Counsel in the Mantzoros case advance the additional argument that under section 59.6 they cannot be held liable for the action of their employee in making a sale which was not shown to be known to or directed or authorized by them. It is to be noticed that the question in their case is not whether they are criminally liable for their employee's act, a question which we need not decide, but whether they can be subjected to discipline by the Board of Equalization because their employee made a sale of liquor at an hour forbidden by that section. The licensee, if he elects to operate his business through employees must be responsible to the licensing authority for their conduct in the exercise of his license, else we would have the absurd result that liquor could be sold by employees at forbidden hours in licensed premises and the licensees would be immune to disciplinary action by the board.

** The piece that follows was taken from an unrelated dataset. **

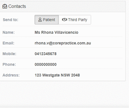Click the email rhona.v@corepractice.com.au

63,43
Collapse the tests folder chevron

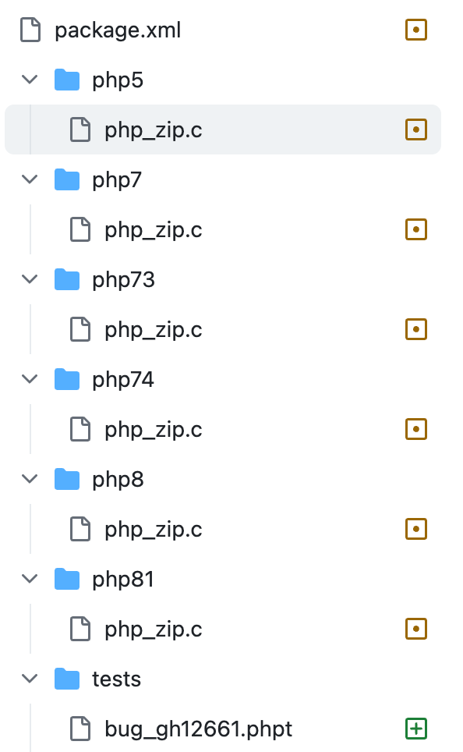[30, 679]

Such a result cannot have been contemplated by the Legislature. Even in the case of criminal statutes vicarious liability for the acts of employees is not unknown. In re Marley, 29 Cal.2d 525, 175 P.2d 832; In re Casperson, 69 Cal.App.2d 441, 159 P.2d 88; People v. Schwartz, 28 Cal.App.2d 775, 70 P.2d 1017 and cf. Sandstrom v. California Horse Racing Board, 31 Cal.2d 401, 189 P.2d 17.

The orders appealed from are reversed.

DOOLING, Justice.

NOURSE, P. J., and GOODELL, J., concur.